İklim değişikliği, son yıllarda sıkça duyduğumuz ve hayatımızı doğrudan etkileyen en önemli olgulardan biri haline geldi.

Adıyaman ve Şanlıurfa’da ani bastıran sağanak yağmurlar ve ardından oluşan sel ve su baskınları ile yaşanan can ve mal kayıpları, dikkatleri yeniden iklim değişikliği meselesine çevirdi.

İklim değişikliği bizim açımızdan farklı ve uzmanlığımız dışında bir alan. İlkesel olarak uzmanlık alanımız dışında bir konuda yazmak gibi bir niyetim olmaz.
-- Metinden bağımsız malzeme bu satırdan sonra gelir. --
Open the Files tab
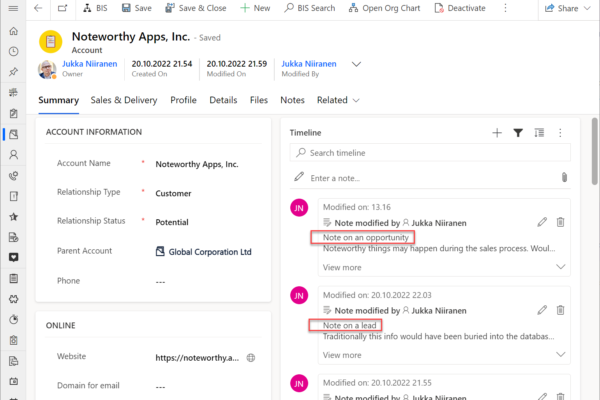Viewport: 600px width, 400px height. tap(258, 100)
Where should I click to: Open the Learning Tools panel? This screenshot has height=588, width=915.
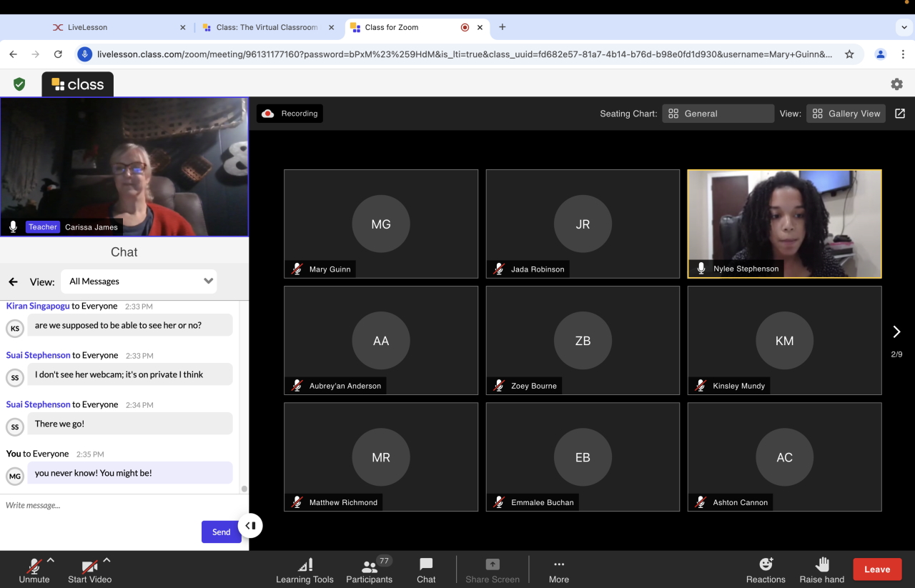[305, 570]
Ama kendisini sorumlu hisseden her Türk aydını gibi memleket meselelerine olan ilgimiz, iklim değişikliği konusundaki yetkili açıklamalarını görmemize sebep oldu.

Bu yazıyı kaleme almama vesile olduğu, belki bir farkındalığa imkân sağlamaya da aracı olduğu için Çevre, Şehircilik ve İklim Değişikliği Bakanlığı Bakan Yardımcımız Sayın Prof. Dr. Mehmet Emin Birpınar Bey’e teşekkür ediyorum.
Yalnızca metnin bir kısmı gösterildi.